Other sleep researchers have pointed to quite a few concerns about controlled crying such as the effects of increased levels of adrenaline and cortisol in the baby and parents. Changes in the baby's brain. The effect of not feeling safe and attached to caregivers. Epigenetics has looked at how trauma travels through generations and how the impact of leaving baby's to cry has indeed been seen to effect future generations. For more information on individual studies, I'd like to introduce you to this amazing woman who has taken the time to present everything for you: Evolutionary Parenting.


If you'd like to discuss ideas and solutions further I teach a class in person at the Nest in Grass Valley and my online class is coming soon. I am also happy to come up with sleep plans for those who have basic questions. Full disclosure: I am not a sleep consultant and I do not have the experience to help you with severe sleep issues.


It can be so overwhelming to be sleep deprived and still care for your new baby. I get it. I was there for longer than I'd like to admit and I wish I had had more tricks and tools to try at the time. From my own experience however, I can guarantee you that establishing trust with your baby will build a lifetime of positive coping skills and confidence in your child.

Here are some ideas to consider for better sleep:

- Establish a routine. Keeping things regular or scheduled (I'm not a big fan of that word but it can help with sleep issues) helps baby's body to stay in a good rhythm

- Sleep association is a real thing. It can be helpful to always put baby down to sleep in the same place with the same objects whether that's a lovey or a blanket, a pacifier, white noise or you. Babies begin to make associations that cue them to feel safe to fall asleep.

- Nursing to sleep? On the same note as a sleep association, they may become dependent on the breast for sleep if that's all they've known. Now, I'm a big fan of enjoying this amazing tool however I'd also recommend trying other soothing techniques so baby can fall asleep in other ways. Singing, rocking, holding, or even allowing baby to fall asleep on their own.

- Babies can fall asleep on their own if you have given them the opportunity to do so since birth.
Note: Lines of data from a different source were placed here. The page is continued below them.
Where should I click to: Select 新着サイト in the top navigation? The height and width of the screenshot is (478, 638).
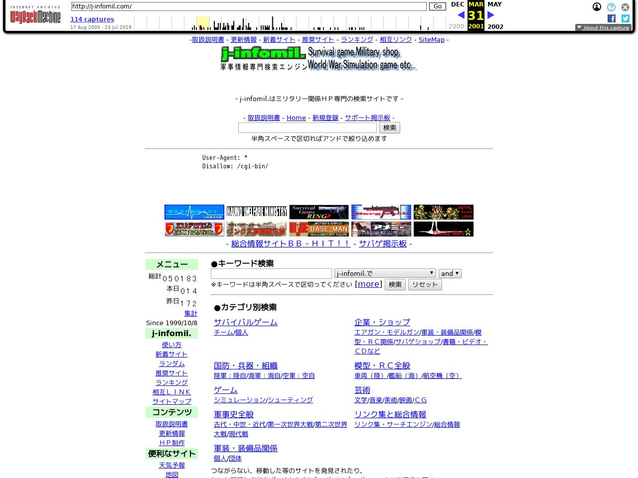click(279, 39)
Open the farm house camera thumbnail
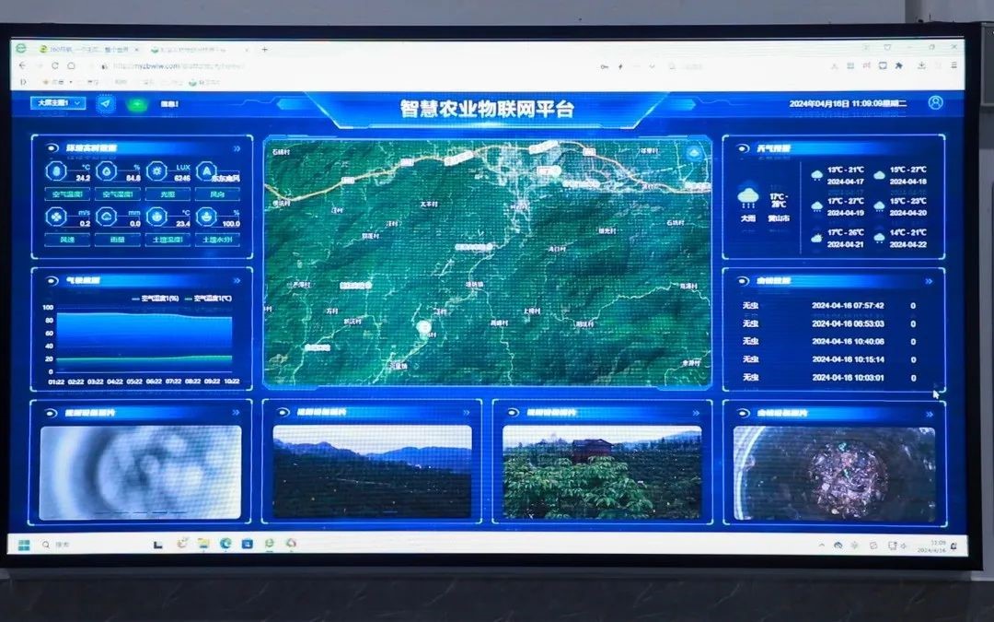 click(x=602, y=472)
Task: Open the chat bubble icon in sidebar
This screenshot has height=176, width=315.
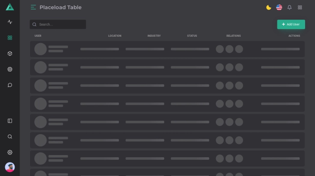Action: [x=10, y=85]
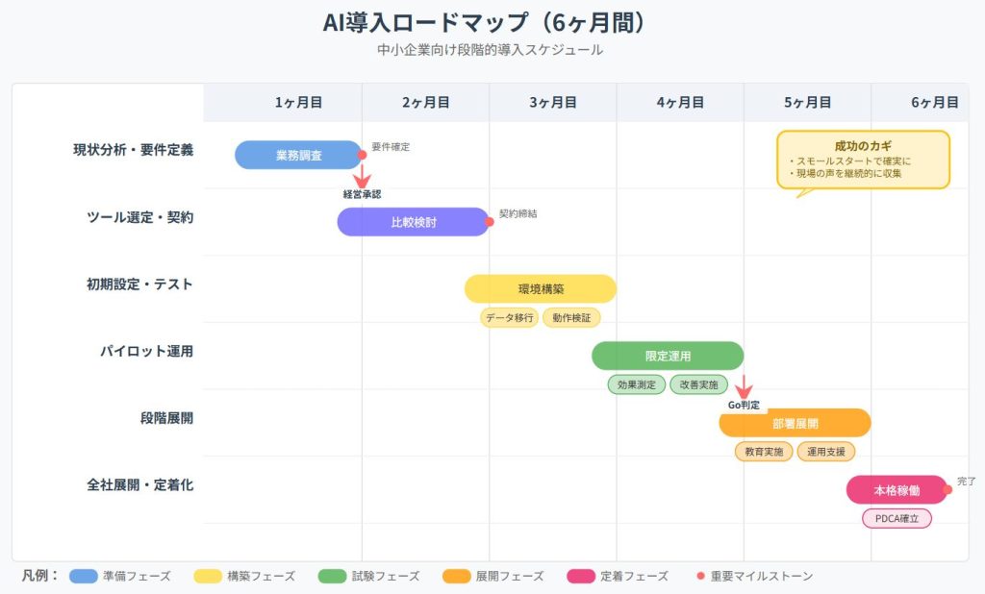Screen dimensions: 985x594
Task: Click the 成功のカギ callout box
Action: point(863,160)
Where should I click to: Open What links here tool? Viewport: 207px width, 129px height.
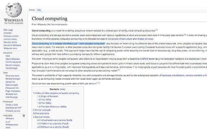[12, 76]
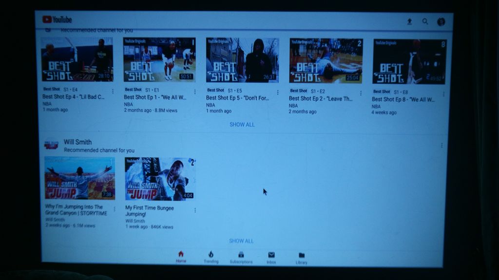Click the YouTube logo in the header
This screenshot has height=280, width=499.
point(57,19)
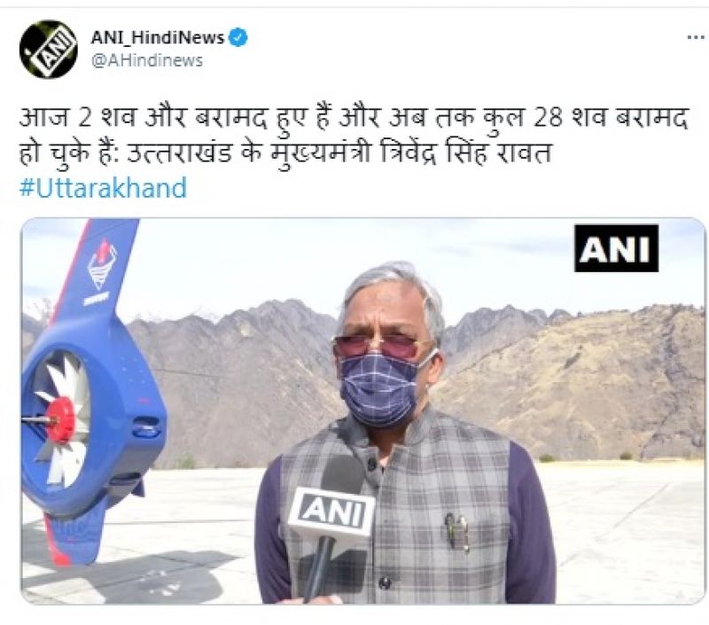Click the blue verified badge

coord(238,37)
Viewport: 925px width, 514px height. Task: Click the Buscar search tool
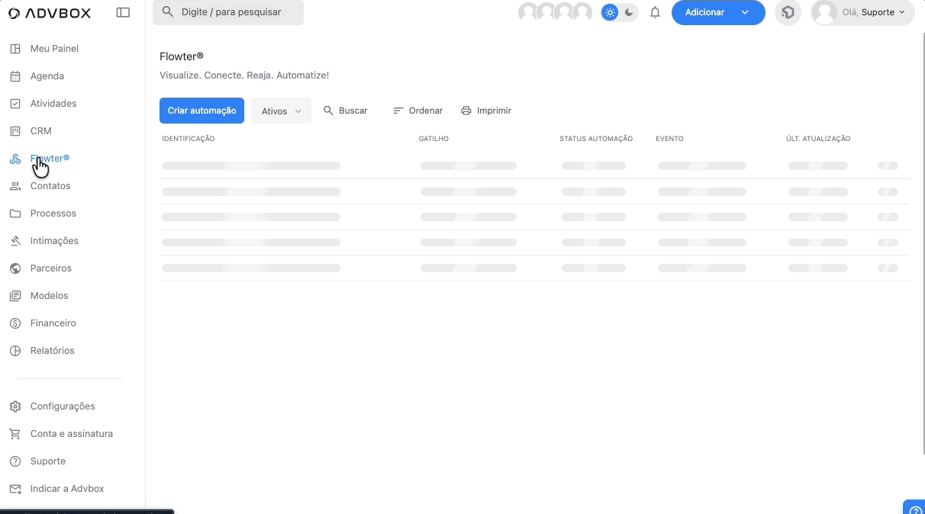point(345,111)
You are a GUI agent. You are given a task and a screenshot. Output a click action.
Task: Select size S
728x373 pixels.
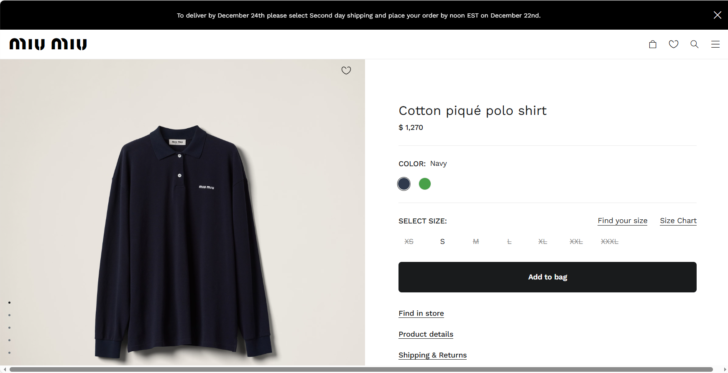pyautogui.click(x=442, y=242)
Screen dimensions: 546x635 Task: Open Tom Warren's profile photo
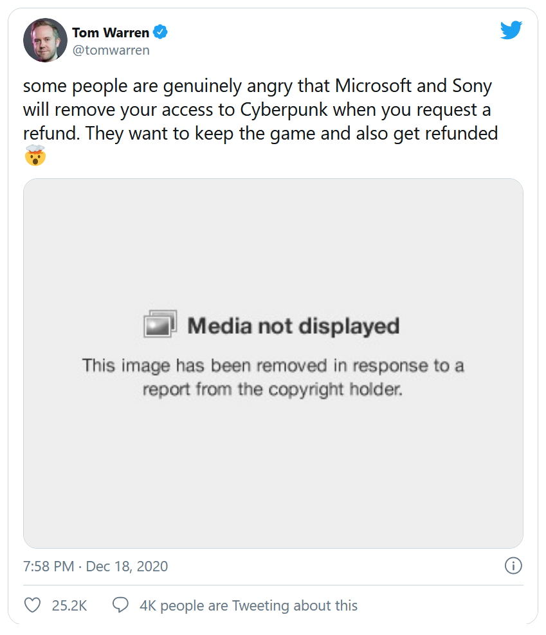pyautogui.click(x=45, y=40)
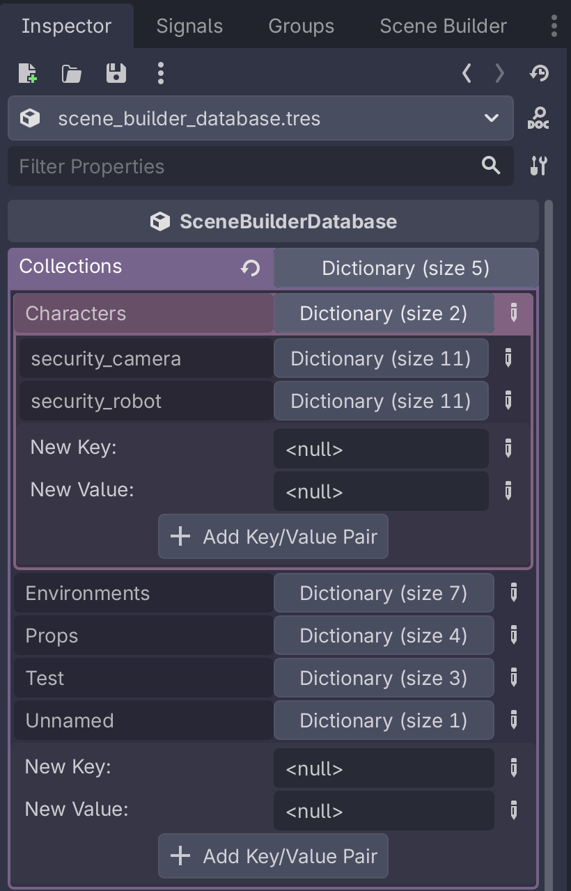
Task: Toggle edit mode for the Unnamed dictionary
Action: 513,720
If all of their needs are met, lay them down and give it a go. It might only work sometimes but the more they do it, the more they'll be able to do it. Trust in your baby. Let them know they are safe and loved.

-Daytime routines are important. Getting enough fresh air, stimulation and food throughout the day will help your night routine. Busy babies may need to be reminded to eat more during the day.

- Development can get in the way (and so can teething). When your baby is practicing a new skill, they need to have lots of time to play. If not, they'll wake at night to practice. And then there's teething - it can ruin the best night's sleep. But please help your baby. It's true that teething can be worse at night. It's when our bodies do their best work and your baby may need to be soothed. They cannot do this on their own, no matter what you hear.

- Take care of yourself. Take naps when you need to. Ask for help if you need to tap out. Maybe your partner can do some nighttime parenting or a family member or hire a doula. Get outside. Exercise. Eat well. Nighttime parenting is real and it's here to stay because that's when our babies and our kids often need us the most.


There are many thoughts and ideas on sleep in today's parenting world. My best advice is not to look at your neighbor or read too many books unless you enjoy being dizzy. All babies and all families are not the same and while listening to other's advice can sometimes help it can be equally as frustrating when it doesn't work for your baby. Listen to your baby. What are her needs? Are they being met? Take it one night at a time. Try not to set unrealistic goals. Reach out to professionals who can help you if you're in too deep but please be wary of overpriced sleep consultants who are not aligned with your parenting values. It's your baby's trust and well being on the line. There's always a way forward that feels good for everyone in the family.